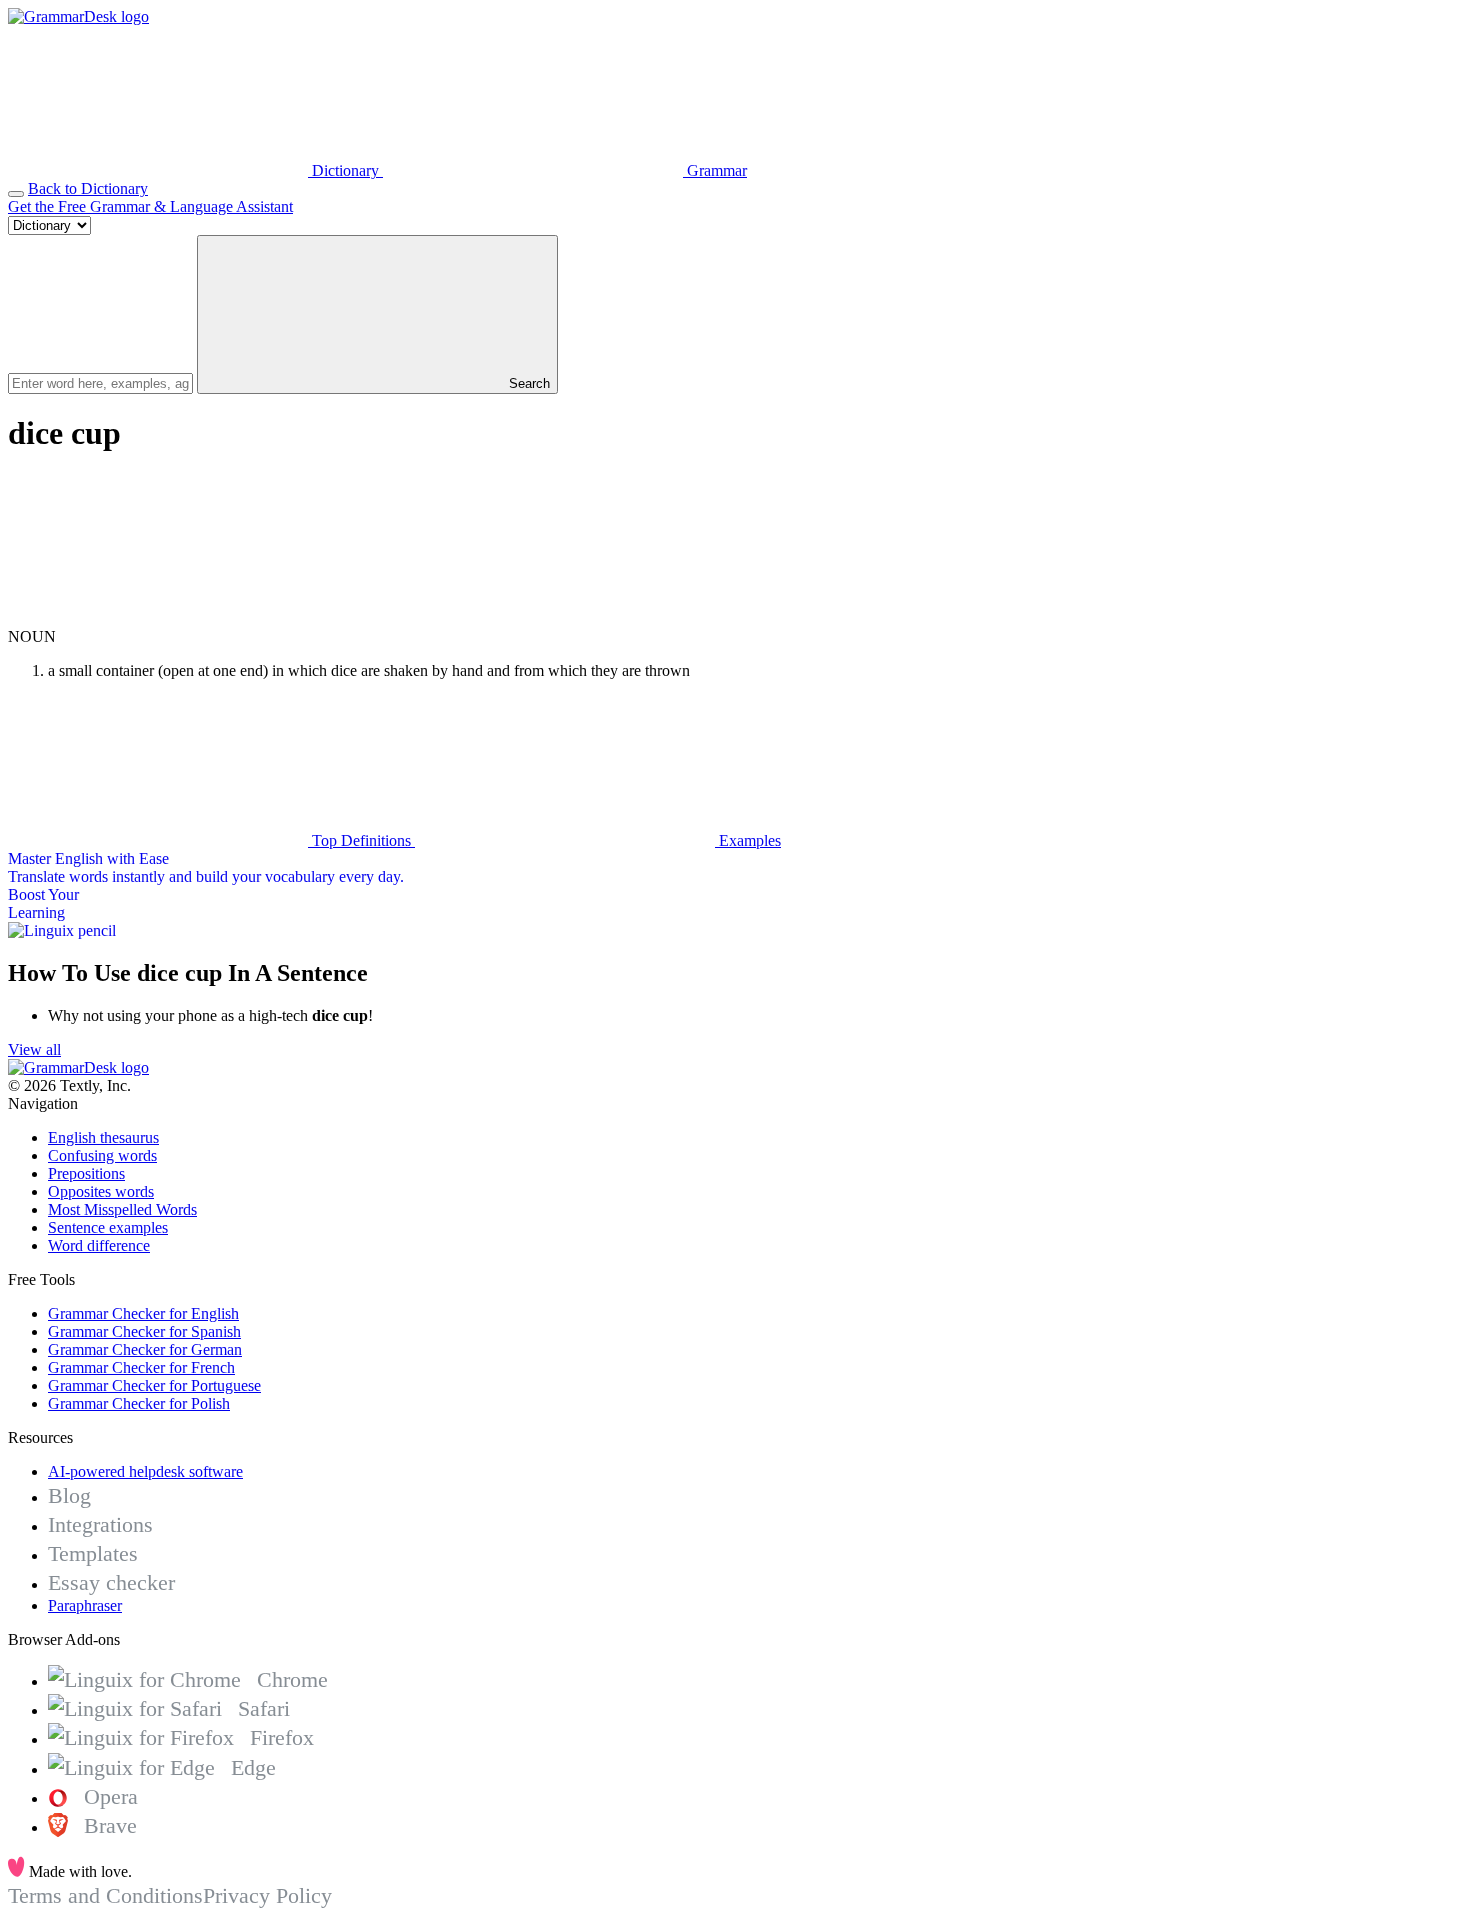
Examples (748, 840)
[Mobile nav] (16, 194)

---

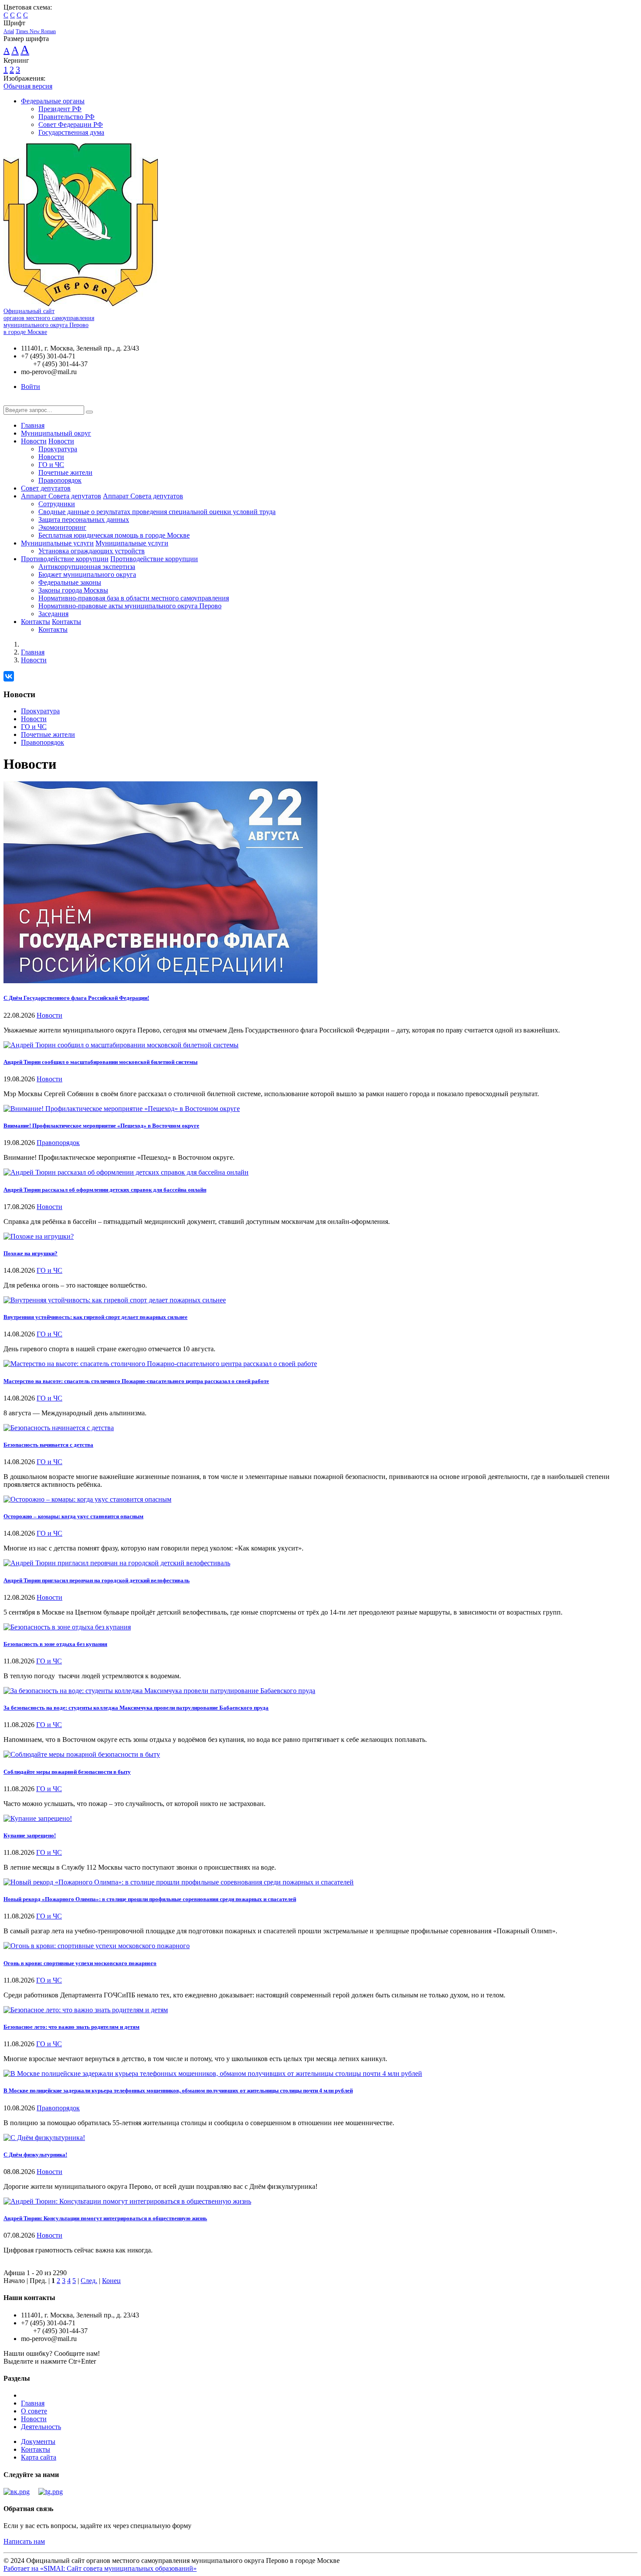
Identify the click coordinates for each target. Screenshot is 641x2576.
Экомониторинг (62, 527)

---

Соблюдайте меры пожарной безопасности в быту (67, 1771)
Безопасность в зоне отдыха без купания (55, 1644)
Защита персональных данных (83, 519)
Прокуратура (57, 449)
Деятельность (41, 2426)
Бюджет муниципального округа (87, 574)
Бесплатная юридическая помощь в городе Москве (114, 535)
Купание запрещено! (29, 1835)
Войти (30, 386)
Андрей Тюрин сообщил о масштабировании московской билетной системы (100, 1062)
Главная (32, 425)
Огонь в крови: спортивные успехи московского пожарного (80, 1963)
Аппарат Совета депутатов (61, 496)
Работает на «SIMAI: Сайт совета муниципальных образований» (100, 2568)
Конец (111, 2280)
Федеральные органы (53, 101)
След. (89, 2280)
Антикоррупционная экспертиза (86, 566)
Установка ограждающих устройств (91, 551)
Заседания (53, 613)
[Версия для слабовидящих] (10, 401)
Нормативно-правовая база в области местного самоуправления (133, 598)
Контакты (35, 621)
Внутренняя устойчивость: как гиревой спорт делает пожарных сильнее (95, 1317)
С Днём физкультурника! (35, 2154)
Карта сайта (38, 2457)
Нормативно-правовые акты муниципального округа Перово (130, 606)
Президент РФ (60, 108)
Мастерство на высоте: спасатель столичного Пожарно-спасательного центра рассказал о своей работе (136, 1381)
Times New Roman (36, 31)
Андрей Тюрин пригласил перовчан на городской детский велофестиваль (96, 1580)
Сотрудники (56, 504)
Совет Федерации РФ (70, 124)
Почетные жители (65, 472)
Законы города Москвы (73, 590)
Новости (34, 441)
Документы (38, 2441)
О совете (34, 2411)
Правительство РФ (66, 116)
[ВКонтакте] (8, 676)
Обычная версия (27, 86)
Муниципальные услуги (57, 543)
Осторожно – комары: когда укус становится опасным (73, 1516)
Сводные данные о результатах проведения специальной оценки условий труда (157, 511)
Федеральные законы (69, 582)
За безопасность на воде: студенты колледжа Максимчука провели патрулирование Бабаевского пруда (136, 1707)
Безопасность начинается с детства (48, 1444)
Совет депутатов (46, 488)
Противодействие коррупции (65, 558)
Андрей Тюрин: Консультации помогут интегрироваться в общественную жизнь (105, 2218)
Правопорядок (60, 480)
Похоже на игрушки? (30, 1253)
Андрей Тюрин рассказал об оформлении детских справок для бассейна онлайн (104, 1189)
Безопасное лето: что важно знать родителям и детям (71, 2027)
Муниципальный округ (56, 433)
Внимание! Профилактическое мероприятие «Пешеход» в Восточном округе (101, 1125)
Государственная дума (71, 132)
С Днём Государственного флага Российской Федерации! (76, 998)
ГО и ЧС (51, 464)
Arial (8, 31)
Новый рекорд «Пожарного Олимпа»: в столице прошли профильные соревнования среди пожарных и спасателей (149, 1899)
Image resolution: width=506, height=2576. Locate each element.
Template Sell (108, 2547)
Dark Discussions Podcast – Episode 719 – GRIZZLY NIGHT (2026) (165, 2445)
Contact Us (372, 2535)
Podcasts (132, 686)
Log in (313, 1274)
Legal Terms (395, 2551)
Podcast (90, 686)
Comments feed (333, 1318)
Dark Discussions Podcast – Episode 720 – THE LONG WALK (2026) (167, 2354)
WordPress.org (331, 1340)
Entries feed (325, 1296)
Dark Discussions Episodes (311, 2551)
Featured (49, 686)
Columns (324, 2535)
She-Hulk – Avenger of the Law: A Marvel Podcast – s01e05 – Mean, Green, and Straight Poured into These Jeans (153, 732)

> [Work required]
Go through the listing above, and whenever a line holds the word "Днём", copy it.

> [Reply]
С Днём физкультурника! (35, 2154)
С Днём Государственного флага Российской Федерации! (76, 998)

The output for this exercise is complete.